In today’s fluctuating business and regulatory environment, enterprises are increasingly burdened with escalating litigation costs and the specter of lawsuits that threaten to run up millions in legal fees and adverse judgments as well as consume hundreds if not thousands of precious hours of employee productivity.
One of the biggest enablers of these phenomena are the changes to the Federal Rules of Civil Procedure (FRCP) governing Electronically Stored Information (ESI). These and other rules have precipitated a deluge of vendor solutions promising to “fix” problems stemming from legal or IT’s inability to efficiently and cost-effectively meet their enterprise’s ESI and litigation management requirements.
Why so many point solutions
Consequently, legal teams are too often driving technology or service provider adoption decisions based on their familiarly with legal-practice-specific solutions to address various activities defined by the Electronic Discovery Reference Model (EDRM), aided and abetted by a seemingly unending number of vendors great and small who are beating a path to the general counsel’s door promising yet another collection of point solutions to overcome the latest technological challenge or bottleneck. Chief among the complaints are lack of integration or interoperability, poor scalability, a population explosion of indexes, and siloed, replicated content - not to mention a lack of centralized policy management and transparency across the entire corpus of enterprise content and data.

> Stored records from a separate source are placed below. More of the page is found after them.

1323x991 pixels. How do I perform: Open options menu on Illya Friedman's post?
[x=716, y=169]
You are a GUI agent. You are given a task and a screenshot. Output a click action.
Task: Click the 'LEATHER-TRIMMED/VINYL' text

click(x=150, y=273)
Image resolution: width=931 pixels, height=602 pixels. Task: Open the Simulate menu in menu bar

Legal team tail wagging the records management dog
In too many cases, records management professionals and the products that support their efforts have been overlooked - not unlike how mainframe disciplines and best practices were largely ignored when PCs and network computing became the rage in the 1990’s. Recently, after a fair amount of criticism for a lack of clarity in the Information Management section of their model, EDRM embarked upon the IMRM Project to “provide a common, practical, flexible framework to help organizations develop and implement effective and actionable information management programs. The IMRM Project aims to offer guidance to Legal, IT, Records Management, line-of-business leaders, and other business stakeholders within organizations.”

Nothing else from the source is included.